======== Provided records ========

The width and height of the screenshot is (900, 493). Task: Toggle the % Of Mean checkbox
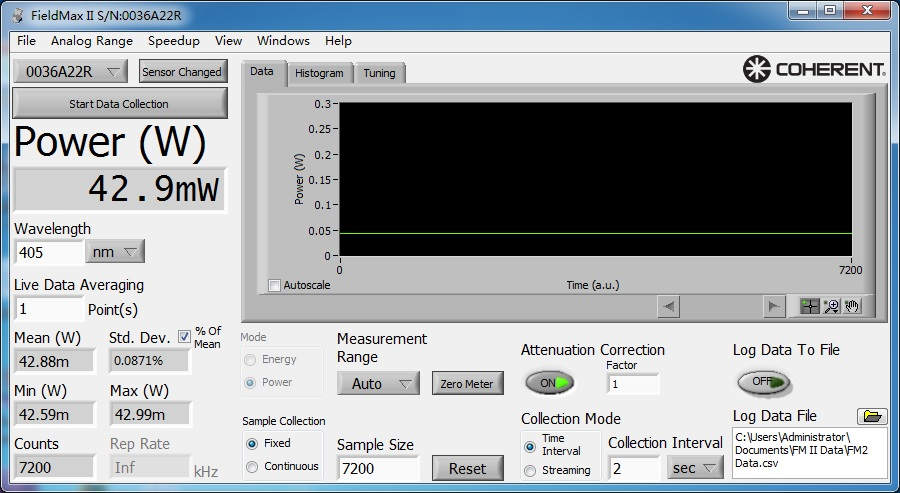[x=184, y=337]
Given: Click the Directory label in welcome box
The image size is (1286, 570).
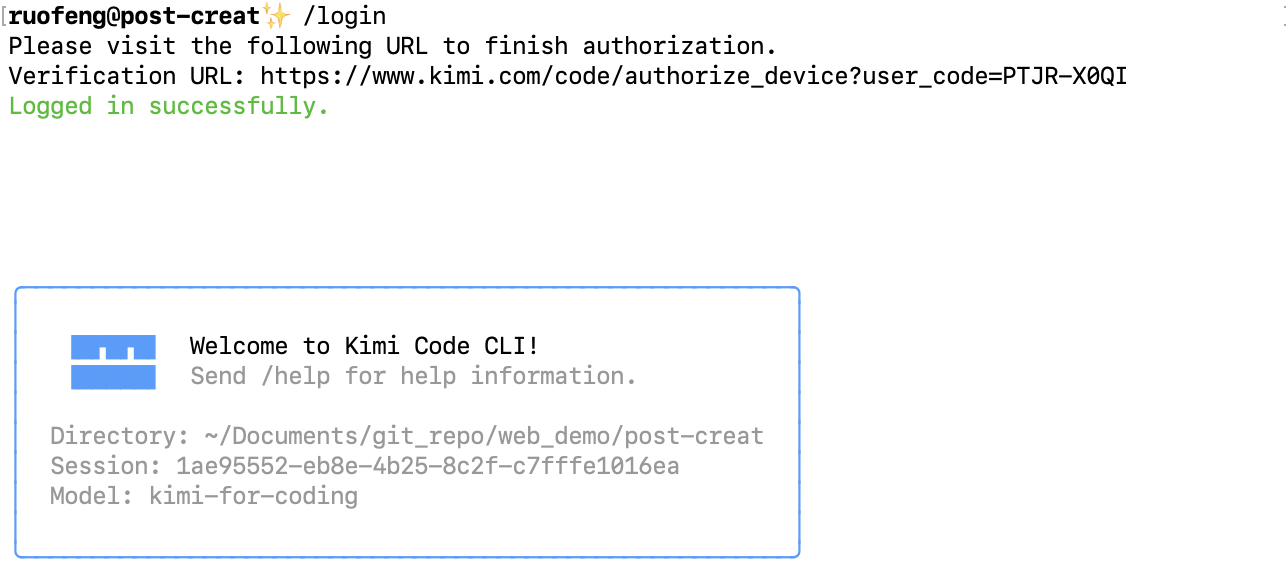Looking at the screenshot, I should 120,436.
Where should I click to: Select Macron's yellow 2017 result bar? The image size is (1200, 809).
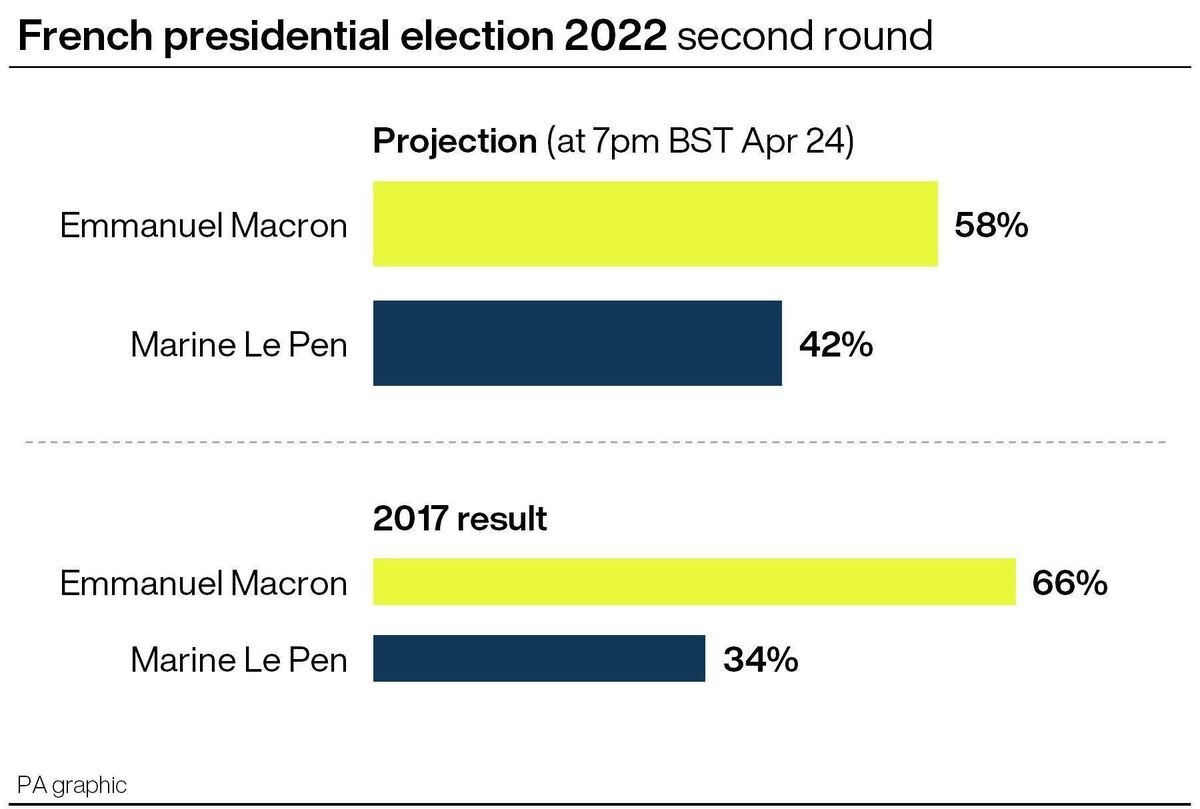click(x=694, y=583)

========

Work instruction:
An acceptable answer holds exactly the lines from the one with "Given: Click the" through the end of the entries above, both ends kept, and no pictures at all.

Task output:
Given: Click the Directory label in welcome box
The image size is (1286, 570).
Looking at the screenshot, I should 120,436.
Where should I click to: Select Macron's yellow 2017 result bar? The image size is (1200, 809).
click(x=694, y=583)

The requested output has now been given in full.